Think about the last time you made a public mistake, be it in your personal or professional life. How did you handle it? Were you apologetic? Did you immediately make amends to anyone affected? And then, when the dust had settled, did you reflect on it, file the information and move on? Those are the “right” things to do, according to anyone with a lick of sense. When it comes to me, though, you won’t find one phrase in my acts of contrition: “I’m sorry.”
Now, this is not to say that I don’t experience regret or feel that I’m wrong, because it definitely happens. What I’m saying is that the words “I’m sorry” are not part of my vocabulary (usually). They’re right up there with the act of crying – there are just some things that can’t be taken back.
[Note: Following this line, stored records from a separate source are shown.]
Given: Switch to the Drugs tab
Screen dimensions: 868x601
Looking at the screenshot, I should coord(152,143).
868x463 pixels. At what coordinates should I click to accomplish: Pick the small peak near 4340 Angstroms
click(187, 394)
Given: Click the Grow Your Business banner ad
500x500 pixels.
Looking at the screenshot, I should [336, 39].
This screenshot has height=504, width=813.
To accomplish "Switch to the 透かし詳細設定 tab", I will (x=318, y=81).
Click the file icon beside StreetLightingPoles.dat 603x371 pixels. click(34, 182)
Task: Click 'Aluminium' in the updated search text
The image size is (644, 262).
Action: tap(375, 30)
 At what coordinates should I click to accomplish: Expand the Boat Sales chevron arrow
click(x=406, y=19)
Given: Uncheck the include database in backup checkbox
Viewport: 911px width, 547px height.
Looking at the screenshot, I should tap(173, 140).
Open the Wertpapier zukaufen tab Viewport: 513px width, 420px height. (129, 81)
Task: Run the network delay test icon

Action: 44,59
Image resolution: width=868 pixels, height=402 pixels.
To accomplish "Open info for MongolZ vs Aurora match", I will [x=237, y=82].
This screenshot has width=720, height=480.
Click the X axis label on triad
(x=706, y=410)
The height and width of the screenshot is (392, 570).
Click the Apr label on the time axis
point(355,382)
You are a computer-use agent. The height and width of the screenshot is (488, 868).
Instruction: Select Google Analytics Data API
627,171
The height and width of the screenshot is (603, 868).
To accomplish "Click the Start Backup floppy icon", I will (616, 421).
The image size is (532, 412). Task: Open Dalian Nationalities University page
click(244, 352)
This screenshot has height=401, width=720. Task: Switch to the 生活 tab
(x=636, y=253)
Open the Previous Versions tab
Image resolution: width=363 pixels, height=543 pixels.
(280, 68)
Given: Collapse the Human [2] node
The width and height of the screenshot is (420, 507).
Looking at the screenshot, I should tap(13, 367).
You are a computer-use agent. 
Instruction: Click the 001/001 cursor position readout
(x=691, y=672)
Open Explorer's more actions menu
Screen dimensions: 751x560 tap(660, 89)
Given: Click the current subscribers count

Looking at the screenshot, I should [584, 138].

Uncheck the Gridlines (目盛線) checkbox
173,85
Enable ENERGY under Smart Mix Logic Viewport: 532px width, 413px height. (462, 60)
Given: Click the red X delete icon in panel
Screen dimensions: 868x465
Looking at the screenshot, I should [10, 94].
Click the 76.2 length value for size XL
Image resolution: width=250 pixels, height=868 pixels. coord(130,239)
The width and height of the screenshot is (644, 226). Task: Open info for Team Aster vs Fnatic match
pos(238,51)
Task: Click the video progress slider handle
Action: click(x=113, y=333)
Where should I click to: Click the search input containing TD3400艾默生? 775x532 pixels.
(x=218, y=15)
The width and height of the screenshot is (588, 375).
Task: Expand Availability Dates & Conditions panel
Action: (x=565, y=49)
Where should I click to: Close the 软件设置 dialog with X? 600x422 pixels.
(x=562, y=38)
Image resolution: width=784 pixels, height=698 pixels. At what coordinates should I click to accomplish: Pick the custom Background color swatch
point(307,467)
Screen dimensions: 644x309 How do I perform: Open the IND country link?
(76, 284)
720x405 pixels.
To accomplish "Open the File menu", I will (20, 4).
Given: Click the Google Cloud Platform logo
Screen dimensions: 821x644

Let me explain my rationale. I want to solve issues, preferably before they become full-fledged problems. When a problem does arise, I’d rather dedicate time to quashing it than explaining it, apologizing for it and then resolving it. The act of saying “I’m sorry” puts you on the back foot. Unless a person has truly goofed in an irreparable way, there is always a way to make things better. Being solutions-focused means I’m looking ahead at next steps, not down at where I am currently still in the mistake.
To give an example: I encountered a situation in which, though it wasn’t me who screwed up, it fell to me as the person responsible for the one who did screw up. My response was to take responsibility, in writing, and begin discussing what could be done to rectify the situation. Unfortunately, the phrase “I take responsibility” didn’t have the same effect as “I’m sorry” to the superiors, and I was admonished specifically for not apologizing. Even years later, I believe this was one of the best examples of mismanagement I’ve encountered. Instead of focusing on my desire to fix the problem, the manager instead only saw the lack of the specific words that made them feel better. Even after pointing out that I had not shirked my role in the situation, I was left with a bad taste in my mouth. The manager’s reaction confirmed what I’d already suspected about some people: To say “I’m sorry” is akin to groveling, laying prostrate and allowing someone to be “right” in your wrongness.
Since then, I’ve stood in my anti-sorry stance. Thankfully, the people that I work with now are of the problem-solving variety rather than the make-me-feel-better type, which means that when it comes to it, we’re on the get-things-done team.
What about you? Do you find yourself apologizing unnecessarily? (The way people, especially women, apologize for the littlest things is whole ‘nother post.) Or are you team no-apologies-necessary? What’s your fix-it tactic?